◆ INSTRUCTIONS FOR THE TASK: Set down the records that follow in full and without changes.

◆ STUDY MATERIAL:

————

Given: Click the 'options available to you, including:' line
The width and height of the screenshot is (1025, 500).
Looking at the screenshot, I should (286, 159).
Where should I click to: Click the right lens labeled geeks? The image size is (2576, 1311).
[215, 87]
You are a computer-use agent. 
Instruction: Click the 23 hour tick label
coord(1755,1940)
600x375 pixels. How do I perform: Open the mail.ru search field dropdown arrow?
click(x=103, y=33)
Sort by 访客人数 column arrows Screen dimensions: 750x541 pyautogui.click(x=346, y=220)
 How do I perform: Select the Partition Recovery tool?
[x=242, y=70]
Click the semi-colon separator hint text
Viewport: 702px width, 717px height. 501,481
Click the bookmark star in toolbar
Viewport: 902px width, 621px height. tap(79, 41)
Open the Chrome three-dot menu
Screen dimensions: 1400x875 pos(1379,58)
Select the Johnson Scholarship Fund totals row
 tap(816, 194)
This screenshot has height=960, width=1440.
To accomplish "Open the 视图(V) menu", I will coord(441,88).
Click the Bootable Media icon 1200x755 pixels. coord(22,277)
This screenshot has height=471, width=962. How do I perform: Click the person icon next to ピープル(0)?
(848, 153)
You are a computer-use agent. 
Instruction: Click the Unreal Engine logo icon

————

◆ PROBLEM SOLUTION:
Given: Click the 'options available to you, including:' line
The width and height of the screenshot is (1025, 500).
Looking at the screenshot, I should (286, 159).
Where should I click to: Click the right lens labeled geeks? The image size is (2576, 1311).
[215, 87]
You are a computer-use agent. 
Instruction: Click the 23 hour tick label
coord(1755,1940)
600x375 pixels. How do I perform: Open the mail.ru search field dropdown arrow?
click(x=103, y=33)
Sort by 访客人数 column arrows Screen dimensions: 750x541 pyautogui.click(x=346, y=220)
 How do I perform: Select the Partition Recovery tool?
[x=242, y=70]
Click the semi-colon separator hint text
Viewport: 702px width, 717px height. 501,481
Click the bookmark star in toolbar
Viewport: 902px width, 621px height. tap(79, 41)
Open the Chrome three-dot menu
Screen dimensions: 1400x875 pos(1379,58)
Select the Johnson Scholarship Fund totals row
 tap(816, 194)
This screenshot has height=960, width=1440.
To accomplish "Open the 视图(V) menu", I will coord(441,88).
Click the Bootable Media icon 1200x755 pixels. coord(22,277)
This screenshot has height=471, width=962. How do I perform: Click the person icon next to ピープル(0)?
(848, 153)
You are a computer-use agent. 
Instruction: Click the Unreal Engine logo icon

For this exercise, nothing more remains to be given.